Guest blog post by Megan McWilliams, Norfolk, NE[youtube http://www.youtube.com/watch?v=jjBfRcCrWAU&hl=en&fs=1]
As a full-time working mother of a 9 month old daughter, I desperately wished that Adalia could talk to me. Communicate anything, please. One day I read in a parenting magazine that babies could sign before they could talk. I decided that it couldn’t hurt to try, so I began teaching myself some American Sign Language vocabulary through online video dictionaries. I then taught my daughter and my husband. The frustration between Adalia and I immediately started to decrease as our ability to communicate increased.

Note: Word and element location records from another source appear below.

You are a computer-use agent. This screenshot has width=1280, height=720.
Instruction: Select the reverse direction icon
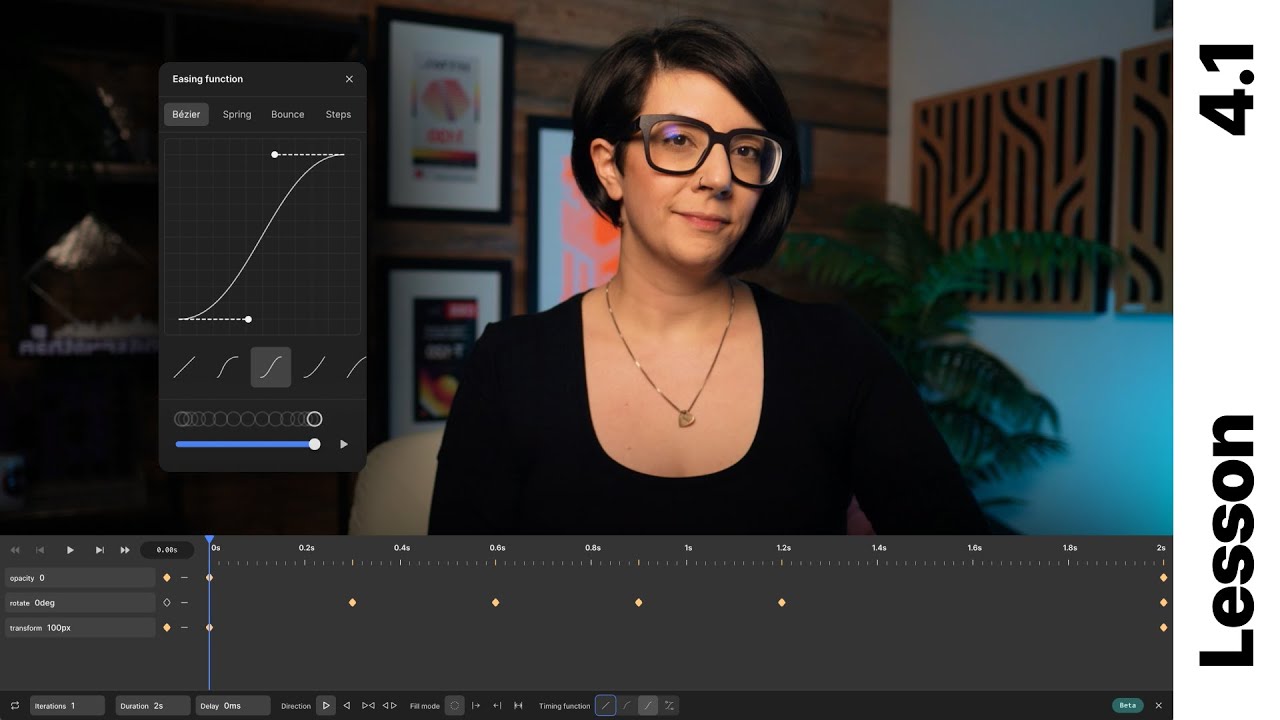tap(347, 705)
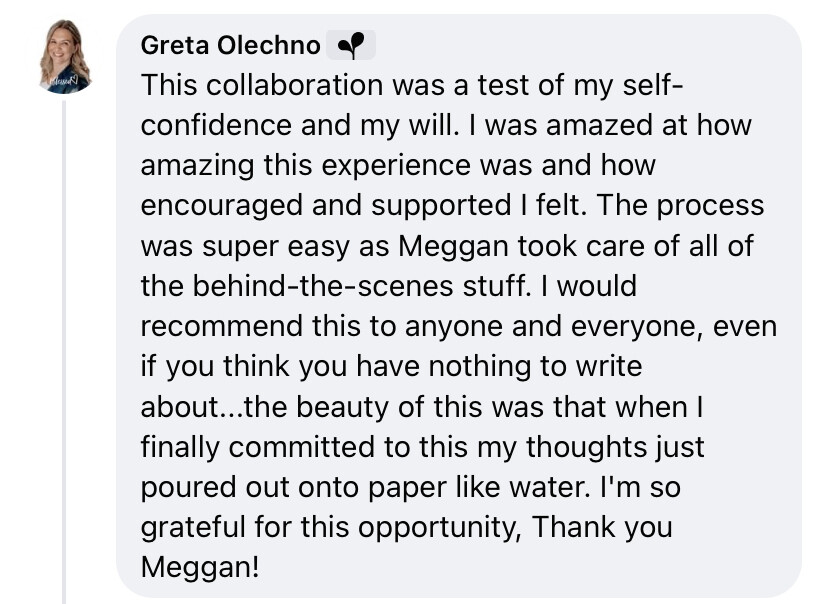Open Greta Olechno's profile picture

[x=65, y=56]
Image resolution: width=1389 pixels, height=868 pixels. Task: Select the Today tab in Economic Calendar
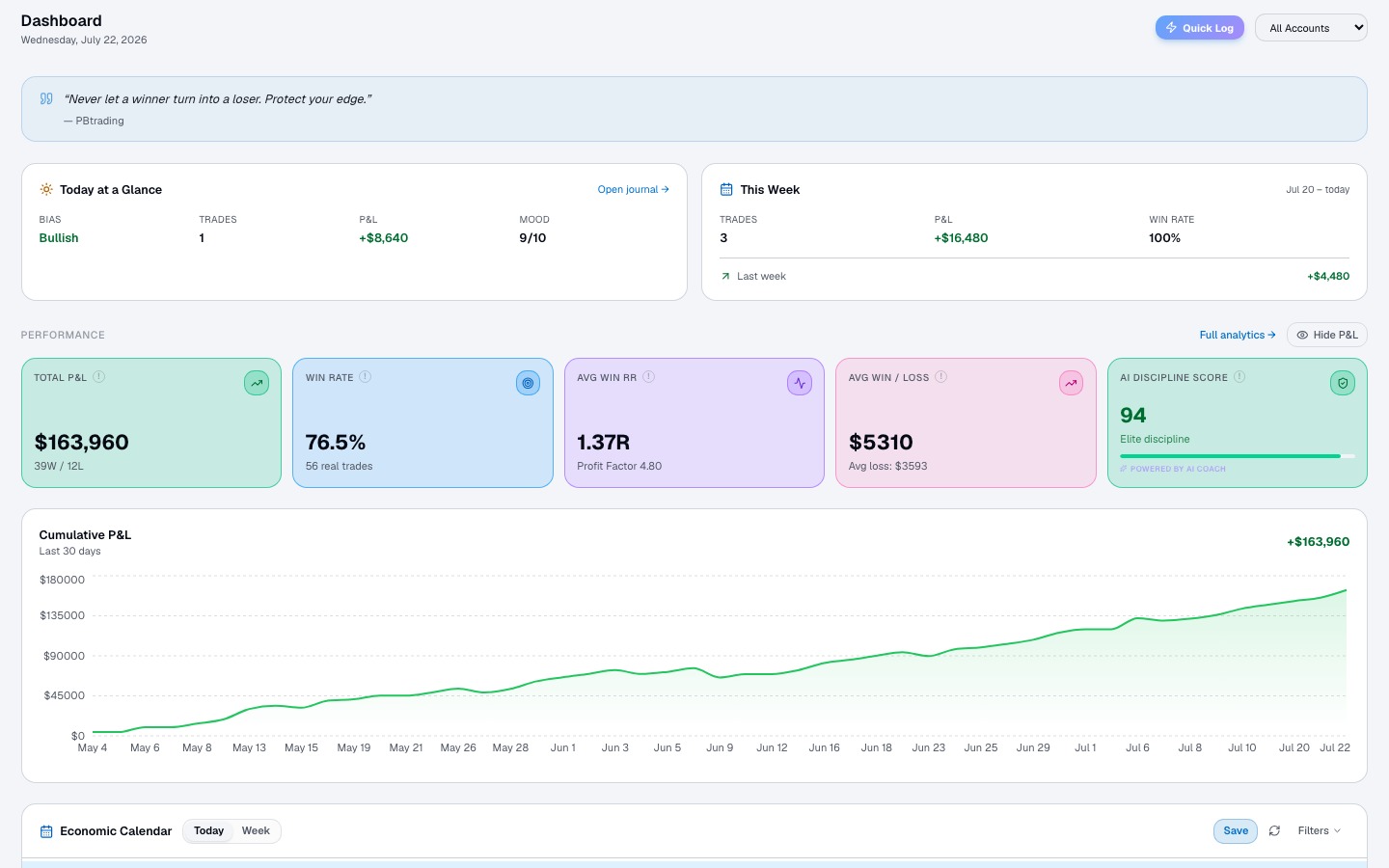click(x=208, y=831)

We all learned the signs for more, please, thank you, all done, cheese, mom, and dad – but then I felt stumped. What signs should we learn next? What signs would be useful for my now 20 month old daughter? I did some research and found the Signing Time series. I ordered 3 DVDs (Volumes 4, 5, and 6). We received them in the mail just in time to take them on our week-long trip to visit my husband who was on a job assignment out of state. As my husband worked during the day, Adalia and I watched our new Signing Time DVDs between playing with Play-Doh, going to the park, and playing with bubbles. I was hooked! I loved, loved, loved the music and the fact that not only did Rachel teach the main signs during the show, but she signed even more words as she sang her songs. Adalia picked up on these extra signs before I did, so she kept me challenged as I tried to keep up with her signs and figure out what she was signing. I knew that Adalia really enjoyed the songs because she requested them frequently – and would frequently sing them at the top of her lungs!

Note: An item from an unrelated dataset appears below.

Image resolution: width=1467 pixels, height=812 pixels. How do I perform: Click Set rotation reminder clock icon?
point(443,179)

When we found out we were expecting our next daughter, Delaney, I asked my husband if we would teach her to sign, too. He answered, “Why wouldn’t we?” One of Delaney’s first signs was BOOK. When she spoke the word it sounded like “ba, ba, ba, ba.” Good thing she was also able to sign, or we might have thought she was constantly asking for her bottle or a ball. She still loves having books read to her. She also used to say “guk.” Without her ability to sign, it would have taken me quite a while to figure out that “guk” was MILK! We have also used signing to promote turn taking, sharing, and manners with our girls. Now that my girls are 2 and 4 years old, we have transitioned into using the manual signed alphabet to learn our letters, the sounds of the letters, and even some short words.

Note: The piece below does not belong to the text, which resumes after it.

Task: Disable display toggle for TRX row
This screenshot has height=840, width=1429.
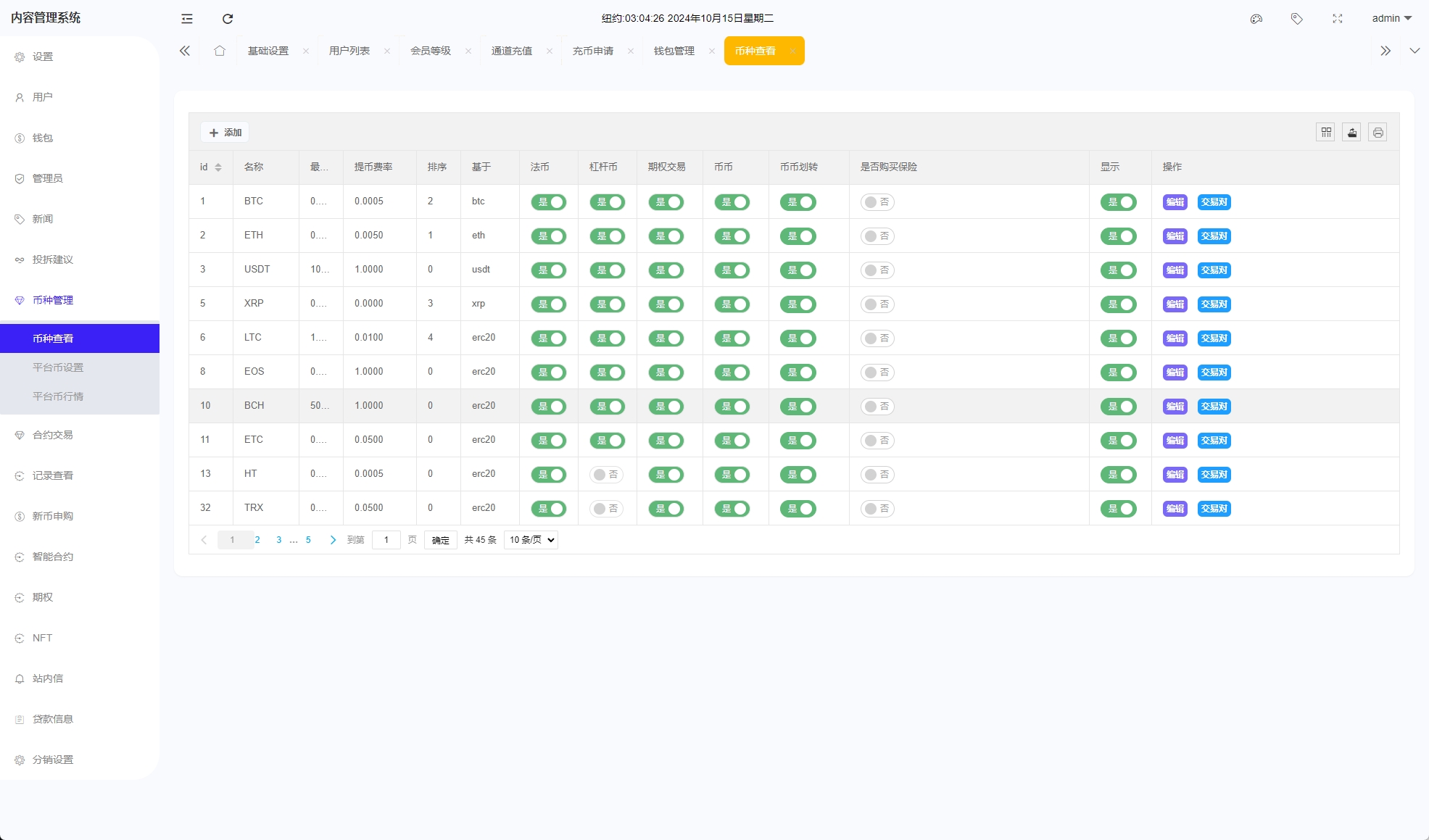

In October of 2010, I became a certified Signing Time Academy Instructor. Since that time, I have been able to share my excitement about using signs with young children through Signing Story Times at our local library, a sign and play class, and a parent/caregiver workshop at the local hospital. I was amazed at the success the participants of my 2-night workshop had in just the one week between classes. One mom told me that her 9 month old daughter began to sign MILK during that week. Another one of the participants, who honestly admitted she was at the workshop because her boss made her come, came back the next week with pictures to show me that she had taken to add to her signing photo book. I am glad that I’ve been able to start sharing the joy of signing with young children to my community as an Instructor and can’t wait to see where it will lead me next.